Ai miei tempi, quando da quel punto di vista tutto funzionava bene perché i bambini avevano decisamente la precedenza sulle auto e chi parcheggiava l’auto dove giocavano i bambini lo faceva a suo rischio e pericolo, si urlava ai bambini: “Guardate che se non vi comportate bene chiamo i vigili!”. Adesso la frittata è stata girata e si può benissimo intimare agli adulti: “Guardi che se con la sua auto ostacola i giochi dei bambini chiamo i vigili”. Era meglio un tempo ma va bene anche così, alla fine l’importante è che i bambini possano giocare.
Quando, sul gioco dei bambini, diventata emergenza nazionale, dico che ognuno deve fare la sua parte intendo dire proprio ciò che gli amministratori di Milano e di Rimini hanno voluto richiamare all’attenzione dei loro cittadini.
La scuola deve riuscire ad essere meno soffocante e deve ricordarsi che al giorno d’oggi i bambini hanno sempre meno tempo per giocare anche perchè passano più tempo di una volta in impedimenti organizzativi che un tempo non esistevano. Mentre per giocare due ore una volta un bambino impegnava solo due ore della sua giornata adesso per giocare una sola ora può essere costretto a perdere più di due ore perché il tempo che va via a livello organizzativo per quell’ora di gioco è addirittura superiore al tempo stesso di gioco. Tutto ciò non accadeva alcuni decenni fa quando i bambini erano liberi di giocare in spazi sotto casa senza alcuna necessità di essere accompagnanti dai genitori.
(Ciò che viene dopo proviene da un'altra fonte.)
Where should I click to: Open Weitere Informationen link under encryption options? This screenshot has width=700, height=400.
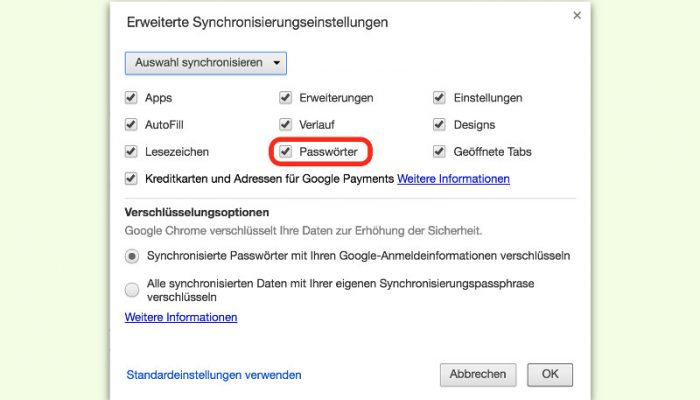[x=181, y=317]
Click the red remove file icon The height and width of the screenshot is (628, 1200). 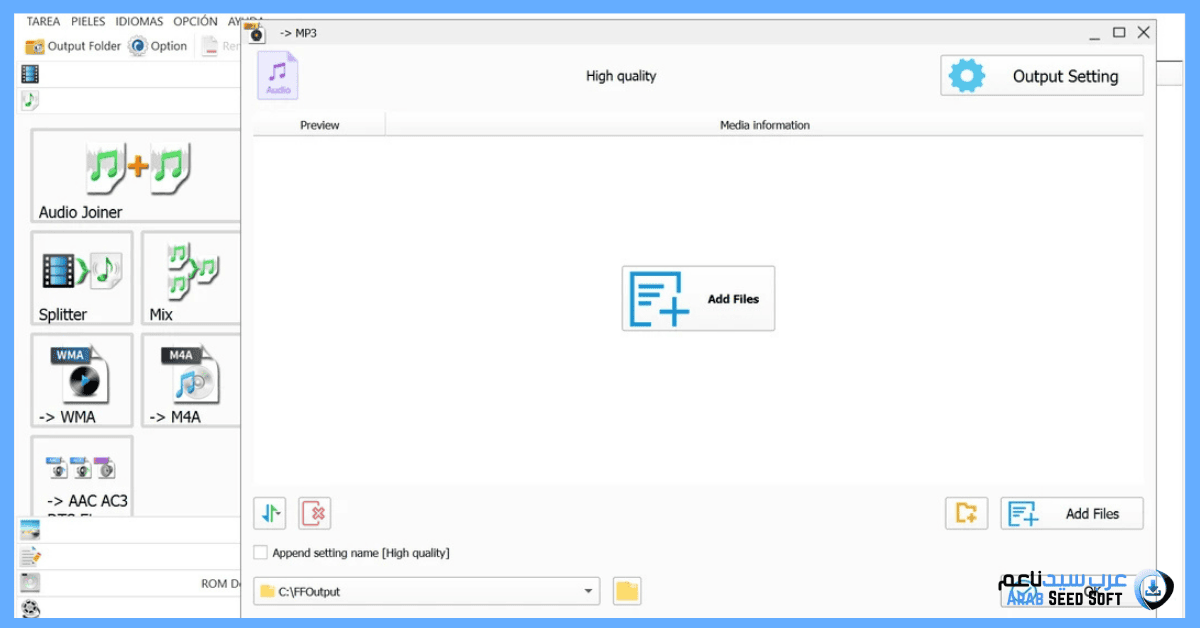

Le direttive dei comuni di Milano e Rimini vanno a segno in questa direzione, poi è chiaro che altri attori di quest’opera dovranno fare bene la loro parte per poter raggiungere l’obiettivo di far giocare nuovamente i bambini almeno un numero accettabile di ore se non tutte quelle che dopo ci facevano produrre i migliori calciatori del mondo. Il mondo non torna indietro e la strada non potrà più essere dei bambini come lo era negli anni ’60. Forse il campionato italiano di calcio tornerà a popolarsi di calciatori italiani ma più probabilmente per il fatto che le squadre hanno finito i soldi più che per un ritorno prepotente sulla scena dei talenti italiani.
In ogni caso l’idea che i piccoli calciatori (ma non solo calciatori, anche pallavolisti, giocatori di Basket e perché no, anche sprinter puri dell’atletica) possano tornare a fare i compiti per casa sotto casa loro andando oltre le due ore “sindacali” delle comunque splendide scuole calcio, è una grande, gigantesca idea.
Al momento i compiti per casa sono previsti solo per le lezioni scolastiche, un tempo non esistevano e se esistevano non erano certamente obblighi rispettati da tutti. Adesso un bambino che non fa i compiti finisce in galera e se non li finisce tutti non può usare il tablet o guardare la tv. Smettiamo di considerare il tablet e la tv come premio, perché in realtà sono una punizione per la loro salute.
E poi dobbiamo cominciare a dare meno peso anche alla pagella scolastica di questi studenti troppo giovani per essere già competitivi. Il personale insegnante non vuole farsi valutare e forse non senza motivo perché chi deve valutare gli insegnanti non è quasi mai in possesso dei parametri di riferimento per poter fare una valutazione obiettiva ed attendibile. Tale valutazione è molto più probabile verso i piccoli studenti come si è sempre fatto. Ma non è molto sensato dare a questa valutazione una grande importanza. Almeno non paragonabile all’importanza stratosferica che da genitori responsabili dobbiamo dare alla salute dei nostri figli.